Diyabetik ayağa karşı tedbirli olun
Dünya Sağlık Örgütü, diyabetik ayak sendromunu alt baldırlardaki kan dolaşımında farklı safhalardaki düzensizlikler, enfeksiyon, ayaktaki derin dokulardaki ülser yaraları ve sinirlerin hasar görmesi olarak tanımlıyor.
Nöropati nedeniyle oluşan his kaybı sonucunda, hastanın ayakkabısının ayağını sıkıp sıkmadığını farkedememesi yaralara, sıcak-soğuk farkındalığı olmaması yanıklara neden olabiliyor. Ayakta oluşan en ufak yara, kan dolaşımındaki bozukluk nedeni ile zor iyileşiyor, iyileşmez ise yara ve etrafındaki dokular ölüyor ve sonrasında kangrene dönüşebiliyor.
Tabanlar daha fazla baskı görüyor
Diyabetle birlikte yaşanan değişimler adım atma ve yürüme şeklini istemsiz olarak değişime uğrattığı için tabanlar normalden daha fazla baskıya ve sürtünmeye maruz kalıyor. Artan baskıya cildimiz hep aynı tepkiyi veriyor: Hızla deri üreterek o bası gören bölgeyi korumaya çalışıyor. Ayaklarda sadece mekanik baskı, sürtünme kuvvetlerinin doğrudan etkilediği yerlerde nasırlaşmalar görülüyor. Bu nasır gitgide sertleşerek ayağın altındaki yumuşak dokuyu zedeliyor ve minik kılcal kanamalara yol açıyor. Sert nasır dokusundaki kuru ve çatlak yüzey enfeksiyon riskini de yaratıyor. Devam eden baskı sonucunda deri altındaki enflamasyon kemik dokusuna kadar ilerleyebiliyor ve böylelikle ülserik yaralar oluşabiliyor.
Diyabetik ayak belirtileri
- Diyabetik ayağın başlıca belirtileri şöyle:
- Karıncalanma, uyuşma, his kaybı
- Sürekli ayak üşümesi hissi,
- Sıcak / soğuk ayrımında zorlanma,
- Baskı ve sürtünmeye maruz kalan kısımlarda aşırı kuruluk, nasırlaşma, kızarıklık ve çatlaklar,
- Zonklama seviyesine kadar varan ağrılar,
- Ayak bileğinde kırmızılık, şişlik veya ısı artışı,
- Açık yara, kesik, su toplanması, deride soyulma, iltihaplanma,
- Tırnak batması ve kalınlaşması.
Ayak yaralarını önlemek hijyeni ihmal etmeyin
Yaraları önlemek için mutlaka kişisel ayak bakımına ve hijyene çok dikkat edilmelidir.

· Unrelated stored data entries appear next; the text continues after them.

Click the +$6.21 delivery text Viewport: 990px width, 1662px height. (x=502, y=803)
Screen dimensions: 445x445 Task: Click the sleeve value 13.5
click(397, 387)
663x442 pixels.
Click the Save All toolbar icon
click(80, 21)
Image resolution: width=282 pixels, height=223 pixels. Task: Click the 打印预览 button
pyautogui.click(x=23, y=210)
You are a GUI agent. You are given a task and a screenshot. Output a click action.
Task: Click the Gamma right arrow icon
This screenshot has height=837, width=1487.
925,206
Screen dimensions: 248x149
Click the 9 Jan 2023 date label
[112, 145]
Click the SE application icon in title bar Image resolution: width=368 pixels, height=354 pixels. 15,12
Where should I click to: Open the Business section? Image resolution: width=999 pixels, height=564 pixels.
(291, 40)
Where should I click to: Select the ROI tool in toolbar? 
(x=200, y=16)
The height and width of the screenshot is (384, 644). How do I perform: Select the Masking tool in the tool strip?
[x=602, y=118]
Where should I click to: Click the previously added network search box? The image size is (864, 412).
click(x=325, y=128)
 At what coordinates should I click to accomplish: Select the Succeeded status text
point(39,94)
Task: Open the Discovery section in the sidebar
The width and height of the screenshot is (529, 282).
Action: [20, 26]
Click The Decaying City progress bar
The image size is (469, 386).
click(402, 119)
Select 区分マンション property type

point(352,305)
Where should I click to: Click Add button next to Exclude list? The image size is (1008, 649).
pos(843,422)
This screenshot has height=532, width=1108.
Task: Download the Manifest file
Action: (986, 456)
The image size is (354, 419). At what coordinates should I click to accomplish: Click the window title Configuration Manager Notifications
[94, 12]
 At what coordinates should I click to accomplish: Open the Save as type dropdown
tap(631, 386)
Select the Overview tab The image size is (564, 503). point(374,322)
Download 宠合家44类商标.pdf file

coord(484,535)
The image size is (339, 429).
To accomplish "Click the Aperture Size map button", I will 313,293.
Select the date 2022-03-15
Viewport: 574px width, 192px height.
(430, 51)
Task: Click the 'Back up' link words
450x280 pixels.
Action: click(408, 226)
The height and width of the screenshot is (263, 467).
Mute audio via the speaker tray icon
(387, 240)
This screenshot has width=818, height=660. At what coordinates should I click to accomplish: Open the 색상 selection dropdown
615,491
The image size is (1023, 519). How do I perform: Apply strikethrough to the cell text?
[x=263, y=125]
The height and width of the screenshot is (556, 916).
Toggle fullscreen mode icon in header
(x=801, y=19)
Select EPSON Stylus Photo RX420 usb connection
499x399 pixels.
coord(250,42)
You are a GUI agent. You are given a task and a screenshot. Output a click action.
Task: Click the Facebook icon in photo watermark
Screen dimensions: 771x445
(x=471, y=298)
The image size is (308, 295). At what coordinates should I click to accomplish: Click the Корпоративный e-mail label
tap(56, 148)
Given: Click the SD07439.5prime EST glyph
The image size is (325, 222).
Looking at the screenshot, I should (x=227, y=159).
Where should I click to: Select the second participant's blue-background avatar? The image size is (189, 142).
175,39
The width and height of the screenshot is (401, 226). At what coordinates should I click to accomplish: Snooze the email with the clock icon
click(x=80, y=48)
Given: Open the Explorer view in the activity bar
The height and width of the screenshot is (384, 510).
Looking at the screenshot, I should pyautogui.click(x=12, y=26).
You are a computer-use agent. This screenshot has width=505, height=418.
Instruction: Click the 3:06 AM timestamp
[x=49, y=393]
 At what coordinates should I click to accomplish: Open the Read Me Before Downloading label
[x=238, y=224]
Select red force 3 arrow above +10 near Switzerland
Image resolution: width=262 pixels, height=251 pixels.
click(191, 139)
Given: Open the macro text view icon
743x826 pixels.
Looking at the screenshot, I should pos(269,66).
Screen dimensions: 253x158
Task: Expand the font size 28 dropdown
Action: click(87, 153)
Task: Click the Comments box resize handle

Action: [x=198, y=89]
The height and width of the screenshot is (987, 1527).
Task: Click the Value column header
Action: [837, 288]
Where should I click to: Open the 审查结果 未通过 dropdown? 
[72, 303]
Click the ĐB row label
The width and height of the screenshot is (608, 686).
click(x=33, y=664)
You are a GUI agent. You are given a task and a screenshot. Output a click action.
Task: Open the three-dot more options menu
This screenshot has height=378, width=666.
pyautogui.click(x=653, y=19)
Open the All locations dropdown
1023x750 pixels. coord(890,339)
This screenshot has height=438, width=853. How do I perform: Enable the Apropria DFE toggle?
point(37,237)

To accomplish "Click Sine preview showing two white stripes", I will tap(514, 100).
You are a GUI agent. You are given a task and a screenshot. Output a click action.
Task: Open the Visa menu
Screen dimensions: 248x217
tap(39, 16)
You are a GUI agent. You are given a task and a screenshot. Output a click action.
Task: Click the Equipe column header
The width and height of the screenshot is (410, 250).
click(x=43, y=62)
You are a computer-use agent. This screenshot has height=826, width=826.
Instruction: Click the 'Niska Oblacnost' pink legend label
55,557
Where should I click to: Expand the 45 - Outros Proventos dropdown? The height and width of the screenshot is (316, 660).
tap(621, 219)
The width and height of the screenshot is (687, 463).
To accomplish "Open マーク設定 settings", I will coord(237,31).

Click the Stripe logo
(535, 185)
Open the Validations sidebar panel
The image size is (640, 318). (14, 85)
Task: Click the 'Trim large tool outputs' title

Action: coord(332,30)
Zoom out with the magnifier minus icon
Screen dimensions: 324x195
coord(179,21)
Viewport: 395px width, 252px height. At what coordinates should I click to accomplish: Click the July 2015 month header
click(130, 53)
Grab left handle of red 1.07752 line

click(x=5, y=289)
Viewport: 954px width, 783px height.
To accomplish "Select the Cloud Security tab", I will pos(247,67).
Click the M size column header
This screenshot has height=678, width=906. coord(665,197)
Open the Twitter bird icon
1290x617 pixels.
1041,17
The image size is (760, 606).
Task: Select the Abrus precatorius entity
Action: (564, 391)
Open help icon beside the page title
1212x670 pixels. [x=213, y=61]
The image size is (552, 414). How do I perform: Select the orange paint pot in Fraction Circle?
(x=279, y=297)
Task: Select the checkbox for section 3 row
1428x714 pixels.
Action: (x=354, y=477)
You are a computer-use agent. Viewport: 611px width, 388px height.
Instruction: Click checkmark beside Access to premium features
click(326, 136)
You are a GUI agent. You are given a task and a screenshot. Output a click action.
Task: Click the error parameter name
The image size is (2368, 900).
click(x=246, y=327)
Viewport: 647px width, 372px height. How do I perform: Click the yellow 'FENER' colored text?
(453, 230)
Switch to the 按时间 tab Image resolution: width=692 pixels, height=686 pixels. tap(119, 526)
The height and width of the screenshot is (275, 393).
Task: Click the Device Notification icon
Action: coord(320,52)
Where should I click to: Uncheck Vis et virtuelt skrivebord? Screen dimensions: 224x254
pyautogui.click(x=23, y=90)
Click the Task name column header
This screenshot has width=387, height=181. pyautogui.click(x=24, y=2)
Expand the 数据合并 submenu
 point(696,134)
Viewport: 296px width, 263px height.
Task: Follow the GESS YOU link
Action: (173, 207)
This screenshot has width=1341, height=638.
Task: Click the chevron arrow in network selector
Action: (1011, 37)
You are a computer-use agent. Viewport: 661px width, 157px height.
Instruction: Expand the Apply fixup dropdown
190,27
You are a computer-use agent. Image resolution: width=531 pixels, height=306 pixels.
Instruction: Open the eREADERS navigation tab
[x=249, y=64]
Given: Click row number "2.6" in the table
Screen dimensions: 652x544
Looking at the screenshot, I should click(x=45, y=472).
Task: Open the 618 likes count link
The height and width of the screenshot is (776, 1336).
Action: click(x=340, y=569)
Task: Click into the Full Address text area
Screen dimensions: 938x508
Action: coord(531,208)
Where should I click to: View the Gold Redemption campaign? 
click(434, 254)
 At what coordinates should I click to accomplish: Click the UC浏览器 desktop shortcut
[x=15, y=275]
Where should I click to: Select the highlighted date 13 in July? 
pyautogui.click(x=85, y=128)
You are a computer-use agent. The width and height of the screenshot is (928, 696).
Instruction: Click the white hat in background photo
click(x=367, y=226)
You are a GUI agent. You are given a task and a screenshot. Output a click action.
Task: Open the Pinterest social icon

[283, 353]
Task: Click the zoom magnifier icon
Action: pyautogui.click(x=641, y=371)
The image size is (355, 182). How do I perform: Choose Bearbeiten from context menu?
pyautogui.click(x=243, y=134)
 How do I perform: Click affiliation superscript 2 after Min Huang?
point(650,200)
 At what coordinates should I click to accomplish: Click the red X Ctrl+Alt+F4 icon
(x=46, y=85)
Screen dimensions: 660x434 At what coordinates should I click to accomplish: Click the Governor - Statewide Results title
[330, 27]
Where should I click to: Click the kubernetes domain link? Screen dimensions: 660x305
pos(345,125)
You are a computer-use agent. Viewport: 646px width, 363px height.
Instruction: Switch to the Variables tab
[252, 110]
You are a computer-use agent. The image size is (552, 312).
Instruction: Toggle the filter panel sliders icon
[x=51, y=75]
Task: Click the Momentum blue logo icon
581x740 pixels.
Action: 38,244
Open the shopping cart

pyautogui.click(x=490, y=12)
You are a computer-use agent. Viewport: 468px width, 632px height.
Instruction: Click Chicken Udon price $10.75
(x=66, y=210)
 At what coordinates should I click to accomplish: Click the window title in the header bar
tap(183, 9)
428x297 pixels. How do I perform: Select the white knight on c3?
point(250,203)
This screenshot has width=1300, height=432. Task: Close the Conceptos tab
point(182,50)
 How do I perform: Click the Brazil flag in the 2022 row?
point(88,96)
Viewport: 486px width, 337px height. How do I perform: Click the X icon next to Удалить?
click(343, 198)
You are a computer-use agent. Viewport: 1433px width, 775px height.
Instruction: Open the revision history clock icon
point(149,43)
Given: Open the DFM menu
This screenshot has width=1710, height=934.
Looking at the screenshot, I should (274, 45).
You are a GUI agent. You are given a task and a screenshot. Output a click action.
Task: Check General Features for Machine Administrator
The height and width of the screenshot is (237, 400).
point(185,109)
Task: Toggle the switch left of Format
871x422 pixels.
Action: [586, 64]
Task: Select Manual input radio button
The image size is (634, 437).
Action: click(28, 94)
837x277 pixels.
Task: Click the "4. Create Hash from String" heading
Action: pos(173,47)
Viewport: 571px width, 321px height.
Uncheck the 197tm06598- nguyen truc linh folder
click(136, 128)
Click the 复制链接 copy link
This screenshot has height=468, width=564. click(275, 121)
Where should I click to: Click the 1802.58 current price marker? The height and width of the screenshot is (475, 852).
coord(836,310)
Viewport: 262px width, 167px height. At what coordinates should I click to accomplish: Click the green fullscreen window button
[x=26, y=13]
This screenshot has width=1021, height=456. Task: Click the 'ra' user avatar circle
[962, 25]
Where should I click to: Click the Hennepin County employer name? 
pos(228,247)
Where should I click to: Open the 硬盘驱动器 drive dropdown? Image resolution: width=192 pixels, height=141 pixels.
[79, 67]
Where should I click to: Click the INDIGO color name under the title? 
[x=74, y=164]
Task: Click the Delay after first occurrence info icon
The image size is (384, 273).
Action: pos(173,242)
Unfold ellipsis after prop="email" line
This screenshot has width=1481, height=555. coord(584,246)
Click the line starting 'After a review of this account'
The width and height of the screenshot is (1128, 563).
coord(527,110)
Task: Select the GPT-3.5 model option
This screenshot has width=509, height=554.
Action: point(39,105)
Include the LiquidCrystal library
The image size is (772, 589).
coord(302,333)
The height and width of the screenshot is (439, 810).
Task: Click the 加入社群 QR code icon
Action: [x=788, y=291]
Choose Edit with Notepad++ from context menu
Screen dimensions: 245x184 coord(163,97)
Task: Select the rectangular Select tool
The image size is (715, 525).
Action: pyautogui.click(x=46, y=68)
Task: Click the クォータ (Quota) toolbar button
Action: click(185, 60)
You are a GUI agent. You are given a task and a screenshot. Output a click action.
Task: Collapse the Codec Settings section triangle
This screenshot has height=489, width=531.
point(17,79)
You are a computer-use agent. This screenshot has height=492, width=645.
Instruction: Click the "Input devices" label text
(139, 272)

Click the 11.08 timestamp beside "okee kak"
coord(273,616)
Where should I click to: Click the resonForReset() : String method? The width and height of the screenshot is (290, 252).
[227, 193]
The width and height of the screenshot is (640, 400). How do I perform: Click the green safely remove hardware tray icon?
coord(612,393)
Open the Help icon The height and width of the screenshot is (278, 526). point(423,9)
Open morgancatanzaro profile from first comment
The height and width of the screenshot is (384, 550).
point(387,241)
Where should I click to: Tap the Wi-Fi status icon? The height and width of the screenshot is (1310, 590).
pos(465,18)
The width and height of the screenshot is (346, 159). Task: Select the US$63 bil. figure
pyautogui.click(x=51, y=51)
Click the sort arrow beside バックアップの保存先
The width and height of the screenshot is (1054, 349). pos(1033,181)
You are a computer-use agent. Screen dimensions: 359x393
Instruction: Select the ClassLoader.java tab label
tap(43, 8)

Bunun içinse yapılacaklar şöyle…
- Podolog desteğiyle ayakların ve tırnakların bakımı/takibi ve duyu testleri yapılmalı,
- Doğru ayakkabı, doğru çorap ve gerekiyorsa tabanlık kullanılmalı,
- Ayakkabı, ayak ve çoraplar günlük olarak kontrol edilmeli,
- Aynayla ayakların altı düzenli kontrol edilmeli,
- Yalın ayak yürünmemeli (yaralanma riski),
- Ayak banyoları asla 3-5 dakikayı geçmemeli ve maksimum su sıcaklığı 30-35 derece olmalı,
- Parmak araları iyi kurulanmalı,
- Cilt uygun bakım ürünleriyle düzenli nemlendirilmeli,
- Mantara ve bakterilere karşı koruyucu bakım ürünleri kullanılmalı.
Diyabetik ayak yaraları önlenebilir
Düzenli kontrol, temel tedbirler ile diyabetik ayak yaraları önlenebilir, ancak dikkat edilmez ise tekrarlayabilir ve yıllar sürebilecek büyük sorunlara neden olabilir.
En önemli hedef, diyabetik ayak yarası gelişmesinin önüne geçilmesidir. Maalesef yara oluştuktan sonraki süreç oldukça uzun süreli ve zorlu bir süreçtir.
Avrupa’da ve dünyada diyabet hastalarının ayak sağlığının korunabilmesi ve takibinin eğitimli sağlık personeli tarafından yapılabilmesi için podoloji/podiatri adında ayrı bir uzmanlık alanı geliştirilmiştir. Bu uzmanlık alanında, tamamen multidisipliner yaklaşımla, podolog, diyabet hemşiresi, dahiliye/diyabet hekimi, dermatolog, ortopedisit ve cerrah birlikte çalışarak, öncelikle yara oluşmasını engellemek, yara oluşmuş ise yaranın takibi ve sonrasında tekrarlanmaması için gerekli önlemleri almaktadır.